Jeffreys—We have evidence without it, and will not use anything of garniture; we will leave it as it is, we won't trouble your lordship any further. I think, Mr. Attorney, we have done with our evidence.

The Lord Chief-Justice then recapitulated the evidence given against Lord Russell, dwelling particularly on the traitorous character of Rumsey's message, Russell's privity to Trenchard's rising, the alleged written declaration, and the consultations as to the best method of effecting a rising, and finally called on Lord Russell to make his defence.

Lord Russell—My lord, I cannot but think myself mighty unfortunate, to stand here charged with so high and heinous a crime, and that intricated and intermixed with the treasons and horrid practices and speeches of other people, the king's counsel taking all advantages, and improving and heightening things against me. I am no lawyer, a very unready speaker, and altogether a stranger to things of this nature, and alone, and without counsel. Truly, my lord, I am very sensible, I am not so provided to make my just defence, as otherwise I should do. But, my lord, you are equal, and the gentlemen of the jury, I think, are men of consciences; they are strangers to me, and I hope they value innocent blood, and will consider the witnesses that swear against me, swear to save their own lives; for howsoever legal witnesses they may be accounted, they can't be credible. And for col. Rumsey, who it is notoriously known hath been so highly obliged by the king, and the duke, for him to be capable of such a design of murdering the king, I think nobody will wonder, if to save his own life, he will endeavour to take away mine; neither does he swear enough to do it; and then if he did, the time by the 13th of this king, is elapsed, it must be as I understand by the law, prosecuted within six months; and by the 25 Edw.
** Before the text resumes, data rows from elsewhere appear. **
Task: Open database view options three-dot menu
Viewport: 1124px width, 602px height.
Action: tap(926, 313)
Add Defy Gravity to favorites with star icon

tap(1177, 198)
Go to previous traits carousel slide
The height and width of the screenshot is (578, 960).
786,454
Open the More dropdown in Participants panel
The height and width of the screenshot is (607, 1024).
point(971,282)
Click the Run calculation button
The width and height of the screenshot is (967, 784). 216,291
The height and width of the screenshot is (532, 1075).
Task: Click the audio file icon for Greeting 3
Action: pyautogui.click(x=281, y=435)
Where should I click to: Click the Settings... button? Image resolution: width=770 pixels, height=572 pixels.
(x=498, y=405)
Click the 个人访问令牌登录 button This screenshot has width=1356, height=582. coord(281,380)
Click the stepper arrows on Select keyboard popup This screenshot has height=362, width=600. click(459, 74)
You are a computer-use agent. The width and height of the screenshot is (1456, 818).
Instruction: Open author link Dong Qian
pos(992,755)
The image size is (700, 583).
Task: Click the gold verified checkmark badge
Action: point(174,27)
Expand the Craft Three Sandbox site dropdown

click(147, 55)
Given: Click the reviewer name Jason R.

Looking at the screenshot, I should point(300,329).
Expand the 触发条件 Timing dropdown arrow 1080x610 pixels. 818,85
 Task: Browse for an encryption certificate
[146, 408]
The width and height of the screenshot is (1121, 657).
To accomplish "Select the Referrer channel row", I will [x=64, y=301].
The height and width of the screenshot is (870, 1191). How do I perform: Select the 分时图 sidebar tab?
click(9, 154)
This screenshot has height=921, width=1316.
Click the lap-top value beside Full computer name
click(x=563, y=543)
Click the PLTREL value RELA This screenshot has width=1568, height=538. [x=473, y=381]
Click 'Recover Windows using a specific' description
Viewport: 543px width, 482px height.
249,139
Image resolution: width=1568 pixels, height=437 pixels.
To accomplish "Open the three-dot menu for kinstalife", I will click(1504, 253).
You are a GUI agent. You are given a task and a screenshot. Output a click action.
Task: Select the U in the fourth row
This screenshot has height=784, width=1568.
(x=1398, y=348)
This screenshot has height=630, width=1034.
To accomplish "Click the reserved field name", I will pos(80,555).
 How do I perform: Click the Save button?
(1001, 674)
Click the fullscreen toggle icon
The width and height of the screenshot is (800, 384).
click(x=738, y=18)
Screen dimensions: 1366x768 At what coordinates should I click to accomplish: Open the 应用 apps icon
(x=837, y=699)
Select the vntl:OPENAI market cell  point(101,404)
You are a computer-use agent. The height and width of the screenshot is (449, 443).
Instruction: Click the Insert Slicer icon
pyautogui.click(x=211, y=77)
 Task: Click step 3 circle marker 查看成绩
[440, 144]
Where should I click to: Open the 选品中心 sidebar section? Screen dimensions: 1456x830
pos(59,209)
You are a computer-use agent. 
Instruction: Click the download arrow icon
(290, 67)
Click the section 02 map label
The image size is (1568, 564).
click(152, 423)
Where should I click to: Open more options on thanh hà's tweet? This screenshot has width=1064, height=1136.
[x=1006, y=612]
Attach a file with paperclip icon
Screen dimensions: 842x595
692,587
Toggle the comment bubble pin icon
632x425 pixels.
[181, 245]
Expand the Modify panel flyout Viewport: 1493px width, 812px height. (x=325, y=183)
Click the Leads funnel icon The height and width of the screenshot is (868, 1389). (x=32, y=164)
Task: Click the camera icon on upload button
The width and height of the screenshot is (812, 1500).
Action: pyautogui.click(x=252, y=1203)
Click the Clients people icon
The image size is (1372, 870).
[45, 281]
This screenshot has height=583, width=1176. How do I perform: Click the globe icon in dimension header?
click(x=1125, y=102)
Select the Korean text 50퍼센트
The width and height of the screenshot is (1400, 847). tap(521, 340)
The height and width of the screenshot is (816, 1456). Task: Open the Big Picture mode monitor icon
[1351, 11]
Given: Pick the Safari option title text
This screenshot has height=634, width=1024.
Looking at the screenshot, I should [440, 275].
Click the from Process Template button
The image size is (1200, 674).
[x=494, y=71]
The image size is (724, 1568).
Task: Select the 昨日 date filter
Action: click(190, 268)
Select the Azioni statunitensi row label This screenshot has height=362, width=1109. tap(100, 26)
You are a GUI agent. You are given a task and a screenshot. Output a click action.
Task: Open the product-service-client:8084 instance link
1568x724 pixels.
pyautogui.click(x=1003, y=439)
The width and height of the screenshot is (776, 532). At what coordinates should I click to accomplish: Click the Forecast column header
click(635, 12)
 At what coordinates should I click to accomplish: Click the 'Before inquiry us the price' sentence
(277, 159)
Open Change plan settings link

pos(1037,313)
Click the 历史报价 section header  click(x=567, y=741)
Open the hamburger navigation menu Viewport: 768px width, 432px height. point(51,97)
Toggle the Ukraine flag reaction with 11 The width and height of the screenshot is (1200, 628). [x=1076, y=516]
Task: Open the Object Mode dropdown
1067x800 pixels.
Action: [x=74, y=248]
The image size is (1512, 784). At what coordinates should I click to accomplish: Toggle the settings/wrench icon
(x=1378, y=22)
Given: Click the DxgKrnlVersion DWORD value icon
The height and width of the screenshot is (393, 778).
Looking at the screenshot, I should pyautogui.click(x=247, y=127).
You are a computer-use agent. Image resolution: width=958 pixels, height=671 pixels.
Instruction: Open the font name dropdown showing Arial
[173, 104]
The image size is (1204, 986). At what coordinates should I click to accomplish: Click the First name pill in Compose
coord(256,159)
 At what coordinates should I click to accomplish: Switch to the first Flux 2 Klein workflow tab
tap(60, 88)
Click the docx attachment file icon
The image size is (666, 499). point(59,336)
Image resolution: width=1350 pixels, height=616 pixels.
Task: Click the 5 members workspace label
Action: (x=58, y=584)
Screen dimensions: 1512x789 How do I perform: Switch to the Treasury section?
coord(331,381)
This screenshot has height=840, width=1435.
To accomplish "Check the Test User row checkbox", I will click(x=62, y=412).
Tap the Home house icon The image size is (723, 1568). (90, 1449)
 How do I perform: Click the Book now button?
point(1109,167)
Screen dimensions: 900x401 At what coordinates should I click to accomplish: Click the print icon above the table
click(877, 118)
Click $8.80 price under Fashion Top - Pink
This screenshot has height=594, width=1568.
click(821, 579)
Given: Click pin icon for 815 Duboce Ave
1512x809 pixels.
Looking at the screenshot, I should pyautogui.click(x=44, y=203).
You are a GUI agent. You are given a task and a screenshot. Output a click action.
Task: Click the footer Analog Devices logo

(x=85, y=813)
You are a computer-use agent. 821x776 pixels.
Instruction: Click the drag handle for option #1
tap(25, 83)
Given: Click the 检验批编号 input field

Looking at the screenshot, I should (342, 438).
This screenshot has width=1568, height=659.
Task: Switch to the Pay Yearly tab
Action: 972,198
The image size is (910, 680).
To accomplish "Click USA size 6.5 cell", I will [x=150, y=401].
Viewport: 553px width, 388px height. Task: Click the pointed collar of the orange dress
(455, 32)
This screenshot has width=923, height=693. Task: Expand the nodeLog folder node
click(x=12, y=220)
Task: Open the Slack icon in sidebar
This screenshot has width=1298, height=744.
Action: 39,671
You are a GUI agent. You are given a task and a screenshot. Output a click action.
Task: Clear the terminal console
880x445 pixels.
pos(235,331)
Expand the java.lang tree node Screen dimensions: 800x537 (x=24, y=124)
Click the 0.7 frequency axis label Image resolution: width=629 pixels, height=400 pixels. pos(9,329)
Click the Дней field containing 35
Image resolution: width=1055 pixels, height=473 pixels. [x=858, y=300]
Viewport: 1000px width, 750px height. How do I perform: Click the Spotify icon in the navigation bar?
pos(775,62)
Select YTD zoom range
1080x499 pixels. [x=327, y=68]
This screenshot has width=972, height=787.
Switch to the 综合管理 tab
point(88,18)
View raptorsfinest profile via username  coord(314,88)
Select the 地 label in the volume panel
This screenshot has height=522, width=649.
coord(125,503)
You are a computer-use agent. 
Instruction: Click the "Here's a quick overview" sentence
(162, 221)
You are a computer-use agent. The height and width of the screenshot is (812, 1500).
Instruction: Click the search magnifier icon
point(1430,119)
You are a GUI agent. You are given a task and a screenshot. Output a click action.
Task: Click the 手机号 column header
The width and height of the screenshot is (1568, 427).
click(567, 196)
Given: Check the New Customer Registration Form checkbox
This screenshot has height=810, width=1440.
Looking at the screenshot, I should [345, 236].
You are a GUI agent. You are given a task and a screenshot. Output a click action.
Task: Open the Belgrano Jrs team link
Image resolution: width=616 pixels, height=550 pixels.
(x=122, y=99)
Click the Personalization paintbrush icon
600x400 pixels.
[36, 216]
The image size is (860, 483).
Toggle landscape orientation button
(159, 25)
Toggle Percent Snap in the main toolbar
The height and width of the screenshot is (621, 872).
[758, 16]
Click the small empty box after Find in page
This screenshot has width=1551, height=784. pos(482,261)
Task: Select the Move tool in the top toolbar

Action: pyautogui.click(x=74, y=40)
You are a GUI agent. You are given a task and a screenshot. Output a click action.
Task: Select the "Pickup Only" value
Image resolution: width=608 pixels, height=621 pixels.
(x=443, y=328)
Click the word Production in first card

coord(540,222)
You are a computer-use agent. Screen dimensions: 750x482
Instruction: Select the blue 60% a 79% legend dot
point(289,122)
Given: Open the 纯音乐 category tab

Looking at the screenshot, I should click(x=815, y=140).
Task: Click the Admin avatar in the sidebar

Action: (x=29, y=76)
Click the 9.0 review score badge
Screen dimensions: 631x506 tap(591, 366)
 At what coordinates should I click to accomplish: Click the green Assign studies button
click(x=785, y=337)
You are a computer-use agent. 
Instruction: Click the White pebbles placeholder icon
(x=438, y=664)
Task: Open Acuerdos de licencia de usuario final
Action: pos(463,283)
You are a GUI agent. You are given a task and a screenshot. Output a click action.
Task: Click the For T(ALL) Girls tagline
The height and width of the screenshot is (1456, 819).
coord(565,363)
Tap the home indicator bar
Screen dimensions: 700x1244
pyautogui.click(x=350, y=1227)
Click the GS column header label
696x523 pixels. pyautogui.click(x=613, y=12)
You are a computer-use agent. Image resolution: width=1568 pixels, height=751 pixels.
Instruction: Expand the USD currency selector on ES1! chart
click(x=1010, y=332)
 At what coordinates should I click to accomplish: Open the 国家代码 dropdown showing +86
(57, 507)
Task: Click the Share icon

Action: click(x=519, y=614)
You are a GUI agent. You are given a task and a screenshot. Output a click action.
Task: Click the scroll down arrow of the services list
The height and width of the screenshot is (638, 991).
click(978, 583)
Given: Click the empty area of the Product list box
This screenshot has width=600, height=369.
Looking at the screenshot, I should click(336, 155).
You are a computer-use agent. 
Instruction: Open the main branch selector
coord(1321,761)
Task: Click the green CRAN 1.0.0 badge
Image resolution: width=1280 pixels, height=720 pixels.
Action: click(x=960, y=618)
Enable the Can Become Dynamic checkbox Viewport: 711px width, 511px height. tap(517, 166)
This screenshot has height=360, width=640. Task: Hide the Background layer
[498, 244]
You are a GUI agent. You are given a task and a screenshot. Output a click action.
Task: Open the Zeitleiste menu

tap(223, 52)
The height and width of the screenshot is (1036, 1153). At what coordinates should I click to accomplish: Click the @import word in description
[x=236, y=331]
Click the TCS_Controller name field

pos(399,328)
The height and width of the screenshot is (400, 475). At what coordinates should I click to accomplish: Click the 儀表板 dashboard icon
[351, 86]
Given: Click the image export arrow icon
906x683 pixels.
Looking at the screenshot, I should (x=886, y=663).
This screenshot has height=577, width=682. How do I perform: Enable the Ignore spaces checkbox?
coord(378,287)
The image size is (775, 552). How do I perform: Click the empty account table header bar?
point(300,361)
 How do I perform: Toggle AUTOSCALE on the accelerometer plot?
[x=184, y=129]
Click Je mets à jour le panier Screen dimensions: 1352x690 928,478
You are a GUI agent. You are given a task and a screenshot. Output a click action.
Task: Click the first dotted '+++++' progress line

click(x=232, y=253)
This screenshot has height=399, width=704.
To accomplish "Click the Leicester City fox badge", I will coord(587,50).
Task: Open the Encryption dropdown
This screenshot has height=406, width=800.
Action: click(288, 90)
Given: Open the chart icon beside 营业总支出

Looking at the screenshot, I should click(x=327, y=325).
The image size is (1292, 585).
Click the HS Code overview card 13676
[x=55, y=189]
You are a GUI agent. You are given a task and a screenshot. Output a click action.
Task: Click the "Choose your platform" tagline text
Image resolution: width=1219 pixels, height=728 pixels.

III. a design of levying war is no treason, unless by some overt-act it appear.[21] And, my lord, I desire to know, what statute I am to be tried upon; for generals, I think, are not to be gone upon in these cases.

The Attorney-General replies that they are proceeding under the Statute of 25 Edward III.; that he does not contend that a design to levy war is treason, but to prepare forces to fight against the King is a design within the Statute to kill the King; 'to design to depose the King, to imprison the King, to raise the subjects against the King, these have been settled by several resolutions to be within that Statute, and evidences of a design to kill the King.'[22] A man cannot be convicted of treason by one witness only, but several witnesses to several acts which manifest the same treason are sufficient.

Jeffreys—If my lord will call his witnesses——

Lord Russell—This is tacking of two treasons together; here is one in November by one witness, and then you bring in another with a discourse of my lord Howard, and he says the discourse passed for pleasure.

The Lord Chief-Justice and Jeffreys point out that it has been settled that the two witnesses required in treason may be witnesses to different acts, and that if Lord Russell admits the facts his counsel may be heard on the point of law.

Lord Chief-Justice—My lord, to hear your counsel concerning this fact, that we cannot do, it was never done, nor will be done. If your lordship doubts whether this fact is treason or not, and desires your counsel may be heard to that, I will do it.

Solicitor-General—Will your lordship please to call any witness to the matter of fact?

Lord Russell—It is very hard a man must lose his life upon hearsay. Colonel Rumsey says he brought a message which I will swear I never heard nor knew of. He does not say he spake to me, or I gave him any answer. Mr. Sheppard remembers no such thing; he was gone to and again. Here is but one witness, and seven months ago.

Attorney-General—My lord, if there is anything that is law, you shall have it

Lord Russell—My lord, colonel Rumsey, the other day before the king [the information of Rumsey is signed by the Duke of Abermarle and Sir Leoline Jenkins, Secretary of State] could not say that I heard it, I was in the room, but I came in late, they had been there a good while; I did not stay above a quarter of an hour tasting sherry with Mr. Sheppard.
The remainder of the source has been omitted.